Custou-lhe caro a ousadia

Há dias, não encontrava Getúlio, com quem compartilho homéricas palestras. Esse meu amigo é advogado. Um dos melhores já diplomados pelas mais de quatro mil faculdades de ciências jurídicas, Brasil afora. No restante do planeta, pouco mais de mil escolas do gênero formam bons profissionais. Aqui, os rábulas egressos de escolas fajutas sequer conseguem inscrever-se na Ordem dos Advogados. Não é o caso do Getúlio, um jurisconsulto de escol, merecedor de minha admiração e amizade fraterna.

Getúlio é goiano. Embora nascido no Centro Oeste brasileiro, criado em Brasília, é um estudioso do folclore nordestino. Quando encontra um amigo no boteco do Luizão, saúda-o com versos da literatura de cordel, da qual exibe extenso repertório. O homem, na verdade, é detentor de vasto conhecimento. Fala de economia e política com a eloquência dos grandes mestres. Por isso, procuro-o com frequência, a fim de me locupletar de sua riqueza intelectual.

Em tarde de baixa umidade do ar e de elevada temperatura, encontrei-me com esse bom goiano na praça de alimentação do Iguatemi. Estava sentado, sorvendo generosos goles de seu chope gelado, quando cheguei interrompendo a leitura que fazia de livro sobre as falcatruas dos mensaleiros petistas e de seus apaniguados políticos. Ele é apartidário. Demonstra certa tendência esquerdista, mas, por ser honesto, repudia a ação politiqueira dos que se dizem defensores dos injustiçados socialmente.

Nossa conversa já consumira mais de uma hora. Falamos de tudo, até da vergonhosa atuação do Flamengo, time que ele e eu abominamos. Getúlio é torcedor do Botafogo, um esquadrão de pouca valia e cuja estrela solitária encontra-se sem brilho. Por isso, está propenso a torcer pelo Vasco da Gama.

As cinco cartelas arredondadas, com o timbre do chope de sua preferência, testemunhavam o quanto Getúlio havia bebido naquele início de noite. Cada vez mais falante, se dispunha a prolongar a nossa conversa.

Depois de demorado monólogo, pedi a Getúlio que me deixasse falar alguma coisa. Eu, àquelas alturas, já sentia a garganta arder de tanto escutar o meu amigo.

– Espera aí, Getúlio! Você já falou demais. Como disse Luiz Gonzaga, o rei do baião, em uma de suas músicas, você já fez até teatro. Portanto, escute-me.
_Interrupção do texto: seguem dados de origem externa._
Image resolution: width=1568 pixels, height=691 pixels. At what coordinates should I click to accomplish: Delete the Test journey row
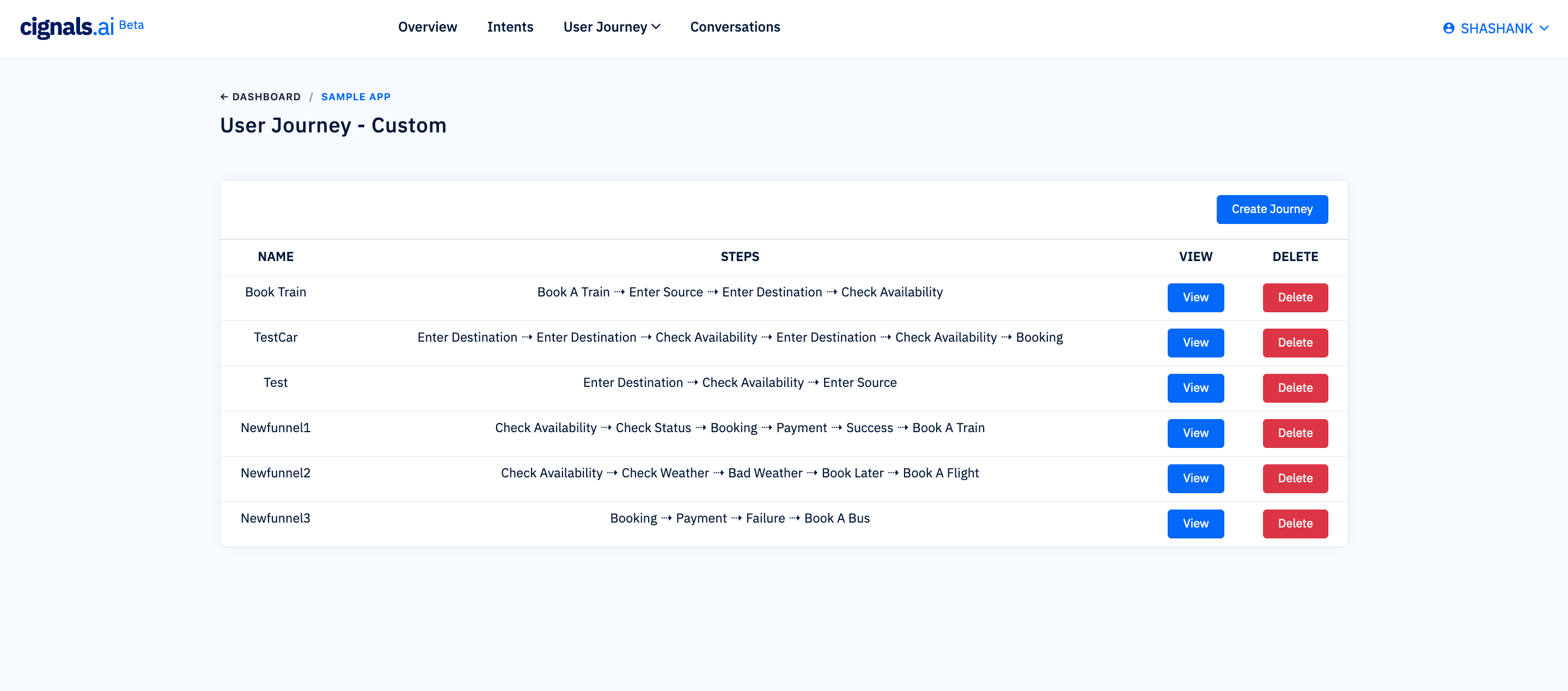1295,388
Para descontrair, passei a relatar um acontecimento recente, entre dois velhos amigos, uma história que demonstrava o sentimento machista. Disse eu, finalmente:

– Marcolino e Jeremias, dois velhinhos residentes no Lago Norte, costumam se encontrar no Parque Olhos D´Agua. Ali, caminham entre as árvores, conversam asneiras próprias dos idosos, curtem a natureza... Enfim, veem passar o pouco tempo de vida que lhes resta. Por alguns dias, Marcolino deixou de comparecer ao costumeiro encontro matinal. Jeremias não sabia endereço nem telefone do amigo, por isso, aguardava ansioso o seu retorno ou a notícia de que Marcolino já se encontrava nos páramos celestiais.

Fiz uma pausa na minha narrativa, para beber um pouco da Coca-Cola, um tanto morna, sobre a mesa. Eu, ao contrário de Getúlio, era abstêmio. Nada contra os que bebem desbragadamente. Bom seria que o fizessem com moderação, como, a contragosto, recomendam os fabricantes de bebidas alcoólicas.

Continuei minha narrativa:

– De repente, Marcelino apareceu no parque, em dia bastante ensolarado. Jeremias, então, perguntou-lhe o que acontecera. O amigo respondeu que estivera preso. A moça da padaria, uma linda e deliciosa morena, o acusara de estrupo. O juiz o interrogara certo de ouvir a óbvia resposta de que era inocente. Afinal, o homem era octogenário. Daí... Não foi o que aconteceu. Marcelino declarou-se culpado. Diante do jovem Conselho de Sentença, não podia dizer o contrário. Naquela ocasião, mentira para si e para a autoridade judiciária. Aí, o juiz o sentenciou a trinta dias de cadeia, por falso testemunho.

Esperei que o Getúlio emitisse algum comentário sobre o que lhe havia narrado. Ele nada ouvira. Dormia sob o efeito do último chope.